In information geometry, the determinant of the Fisher information matrix is a natural volume form on a statistical manifold, so it has a nice geometrical interpretation.
But what is it in statistics? Does it measure anything meaningful? (For example, I would say that if it is zero, then the parameters are not independent. Does this go any further?)
Also, is there any closed form to compute it?
Thanks.
Update: I posted a similar question on stats.se.
On
You can generalize @Eupraxis1981's answer to all natural exponential families, that is distributions whose density has the form:
\begin{align} f(x \mid \eta) &= \exp\bigl({T(x) \cdot \eta - g(\eta)} + h(x)\bigr), \qquad x \in \Omega \end{align}
Their Fisher information is the Hessian of the (always strictly convex and $C^\infty$ differentiable) log-normalizer:
\begin{align} \mathcal I(\eta) &= -E(\nabla^2_{\eta} \log f(x \mid \eta) \mid \eta) \\ &= -E\Bigl(\nabla^2_{\eta} \bigl({T(x) \cdot \eta - g(\eta)} + h(x)\bigr) \mathrel{}\Bigm\vert\mathrel{} \eta\Bigr) \\ &= E\bigl(\nabla^2_{\eta} g(\eta) \mathrel{}\bigm\vert\mathrel{} \eta\bigr) \\ &= \nabla^2_{\eta} g(\eta). \end{align}
Therefore the curvature of the log-normalizer tells you how informative realizations of a distribution whose parameters are $\eta$ is. It makes sense that location parameters don't affect the Fisher information.

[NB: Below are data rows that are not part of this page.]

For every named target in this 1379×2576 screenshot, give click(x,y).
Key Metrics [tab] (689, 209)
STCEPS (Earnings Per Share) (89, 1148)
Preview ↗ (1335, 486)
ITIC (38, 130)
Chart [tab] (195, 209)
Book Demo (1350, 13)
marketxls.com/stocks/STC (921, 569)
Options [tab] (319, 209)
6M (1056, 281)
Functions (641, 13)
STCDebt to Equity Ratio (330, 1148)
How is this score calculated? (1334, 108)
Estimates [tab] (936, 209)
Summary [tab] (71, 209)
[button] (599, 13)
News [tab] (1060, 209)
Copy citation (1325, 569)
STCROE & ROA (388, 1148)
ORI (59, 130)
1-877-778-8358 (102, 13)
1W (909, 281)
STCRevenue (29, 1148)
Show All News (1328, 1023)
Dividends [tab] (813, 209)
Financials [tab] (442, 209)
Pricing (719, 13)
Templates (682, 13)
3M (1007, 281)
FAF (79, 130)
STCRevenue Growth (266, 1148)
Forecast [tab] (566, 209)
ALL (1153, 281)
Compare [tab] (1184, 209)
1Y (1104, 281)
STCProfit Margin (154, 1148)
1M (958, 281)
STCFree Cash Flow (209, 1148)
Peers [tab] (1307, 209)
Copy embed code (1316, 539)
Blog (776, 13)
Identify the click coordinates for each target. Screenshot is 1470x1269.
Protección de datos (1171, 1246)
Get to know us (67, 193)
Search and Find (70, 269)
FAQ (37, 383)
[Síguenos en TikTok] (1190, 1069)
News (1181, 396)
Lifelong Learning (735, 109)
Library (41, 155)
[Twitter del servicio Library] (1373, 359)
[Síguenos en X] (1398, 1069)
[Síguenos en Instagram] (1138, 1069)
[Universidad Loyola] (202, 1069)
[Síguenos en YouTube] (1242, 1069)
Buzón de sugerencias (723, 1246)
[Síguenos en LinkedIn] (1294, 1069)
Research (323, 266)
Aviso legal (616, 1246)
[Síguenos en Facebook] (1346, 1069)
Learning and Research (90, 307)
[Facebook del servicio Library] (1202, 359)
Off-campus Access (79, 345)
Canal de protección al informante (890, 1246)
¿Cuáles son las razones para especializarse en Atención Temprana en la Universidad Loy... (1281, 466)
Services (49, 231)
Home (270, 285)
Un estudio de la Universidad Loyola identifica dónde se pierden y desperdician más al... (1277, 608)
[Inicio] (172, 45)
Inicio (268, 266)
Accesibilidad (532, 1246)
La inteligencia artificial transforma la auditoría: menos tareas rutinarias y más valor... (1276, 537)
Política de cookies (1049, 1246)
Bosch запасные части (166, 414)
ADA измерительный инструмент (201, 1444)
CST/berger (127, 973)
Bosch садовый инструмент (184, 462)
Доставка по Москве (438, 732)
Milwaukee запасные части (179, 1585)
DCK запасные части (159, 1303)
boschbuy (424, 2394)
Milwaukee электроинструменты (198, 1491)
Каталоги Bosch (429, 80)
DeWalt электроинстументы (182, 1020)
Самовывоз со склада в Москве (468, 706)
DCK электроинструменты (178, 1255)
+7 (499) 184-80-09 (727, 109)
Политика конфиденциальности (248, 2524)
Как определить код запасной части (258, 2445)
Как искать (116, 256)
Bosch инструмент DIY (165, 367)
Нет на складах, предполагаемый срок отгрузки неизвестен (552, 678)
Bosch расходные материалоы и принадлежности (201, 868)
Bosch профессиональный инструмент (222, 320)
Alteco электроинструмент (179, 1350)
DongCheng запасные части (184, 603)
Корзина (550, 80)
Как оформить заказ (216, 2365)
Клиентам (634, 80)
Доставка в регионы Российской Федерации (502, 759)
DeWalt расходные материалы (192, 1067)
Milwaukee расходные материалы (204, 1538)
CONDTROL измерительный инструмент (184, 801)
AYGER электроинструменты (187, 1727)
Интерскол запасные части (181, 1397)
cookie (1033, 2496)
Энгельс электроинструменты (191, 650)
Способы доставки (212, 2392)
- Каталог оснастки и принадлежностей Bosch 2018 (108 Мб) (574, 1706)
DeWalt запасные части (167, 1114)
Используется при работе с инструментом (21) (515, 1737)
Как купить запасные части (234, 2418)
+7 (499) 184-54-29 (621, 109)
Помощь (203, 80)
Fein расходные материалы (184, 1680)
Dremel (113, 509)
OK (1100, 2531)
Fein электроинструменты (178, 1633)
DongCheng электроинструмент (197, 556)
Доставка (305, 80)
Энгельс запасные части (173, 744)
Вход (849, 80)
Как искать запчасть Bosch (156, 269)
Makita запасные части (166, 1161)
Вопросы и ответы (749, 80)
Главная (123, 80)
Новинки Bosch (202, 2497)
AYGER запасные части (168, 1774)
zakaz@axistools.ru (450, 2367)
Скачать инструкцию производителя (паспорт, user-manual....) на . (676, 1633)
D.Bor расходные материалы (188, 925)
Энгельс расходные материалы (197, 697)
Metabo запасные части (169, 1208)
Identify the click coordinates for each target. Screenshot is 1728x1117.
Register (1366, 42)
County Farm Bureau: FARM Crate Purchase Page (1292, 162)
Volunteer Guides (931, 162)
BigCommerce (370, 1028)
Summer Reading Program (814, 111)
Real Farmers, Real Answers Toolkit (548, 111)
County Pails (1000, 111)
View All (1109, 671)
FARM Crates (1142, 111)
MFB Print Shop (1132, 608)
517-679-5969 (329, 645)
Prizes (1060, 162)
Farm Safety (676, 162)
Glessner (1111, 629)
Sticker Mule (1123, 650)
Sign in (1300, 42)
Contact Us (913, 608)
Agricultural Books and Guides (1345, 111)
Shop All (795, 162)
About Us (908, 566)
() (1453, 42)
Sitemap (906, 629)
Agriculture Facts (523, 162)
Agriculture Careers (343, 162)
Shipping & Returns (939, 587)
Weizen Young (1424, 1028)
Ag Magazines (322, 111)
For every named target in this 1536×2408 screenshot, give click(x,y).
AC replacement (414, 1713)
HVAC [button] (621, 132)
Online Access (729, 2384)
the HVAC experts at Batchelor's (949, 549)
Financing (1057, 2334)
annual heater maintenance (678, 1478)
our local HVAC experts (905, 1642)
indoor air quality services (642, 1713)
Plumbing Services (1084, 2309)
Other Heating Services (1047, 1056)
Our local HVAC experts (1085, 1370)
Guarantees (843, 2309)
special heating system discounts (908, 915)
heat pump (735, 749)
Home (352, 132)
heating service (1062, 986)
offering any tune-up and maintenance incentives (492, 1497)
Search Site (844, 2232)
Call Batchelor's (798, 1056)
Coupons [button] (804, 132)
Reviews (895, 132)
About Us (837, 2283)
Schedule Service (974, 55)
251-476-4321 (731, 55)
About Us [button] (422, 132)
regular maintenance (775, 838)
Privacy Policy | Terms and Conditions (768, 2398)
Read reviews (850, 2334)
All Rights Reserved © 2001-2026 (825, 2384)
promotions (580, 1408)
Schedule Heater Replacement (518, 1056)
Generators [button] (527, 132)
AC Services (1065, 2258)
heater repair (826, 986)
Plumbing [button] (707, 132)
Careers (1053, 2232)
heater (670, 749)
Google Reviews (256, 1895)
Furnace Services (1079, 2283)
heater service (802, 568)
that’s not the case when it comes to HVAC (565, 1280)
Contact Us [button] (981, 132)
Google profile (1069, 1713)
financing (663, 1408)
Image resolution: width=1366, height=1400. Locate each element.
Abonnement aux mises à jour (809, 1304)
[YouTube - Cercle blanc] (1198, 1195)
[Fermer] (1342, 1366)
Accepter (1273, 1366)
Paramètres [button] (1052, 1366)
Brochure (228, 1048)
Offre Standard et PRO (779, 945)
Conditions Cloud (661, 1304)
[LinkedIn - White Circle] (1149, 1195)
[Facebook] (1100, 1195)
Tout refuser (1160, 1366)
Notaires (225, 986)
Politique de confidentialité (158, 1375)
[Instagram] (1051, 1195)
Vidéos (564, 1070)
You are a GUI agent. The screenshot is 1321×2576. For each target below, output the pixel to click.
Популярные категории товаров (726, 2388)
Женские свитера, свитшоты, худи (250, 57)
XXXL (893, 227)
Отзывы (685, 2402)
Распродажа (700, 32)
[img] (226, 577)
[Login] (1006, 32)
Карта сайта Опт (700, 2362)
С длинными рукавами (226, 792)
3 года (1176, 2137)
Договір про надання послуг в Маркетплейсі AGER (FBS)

If the log-likelihood is quadratic (i.e., the estimator is normally distributed), then the Fisher information is the reciprocal of the variance of the estimator (hence, the lower the variance of the estimator, the more "information" is provided by the data about the parameter...loosely speaking). The square root of the reciprocal of the Fisher Information is the standard error of an estimator (assuming approx. quadratic log-likelihood).
However, if the log-likelihood is not quadratic, then its reciprocal no longer represents the variance of the estimator. You either need to transform the estimator to give it a quadratic log-likelihood or use computational methods to determine the error.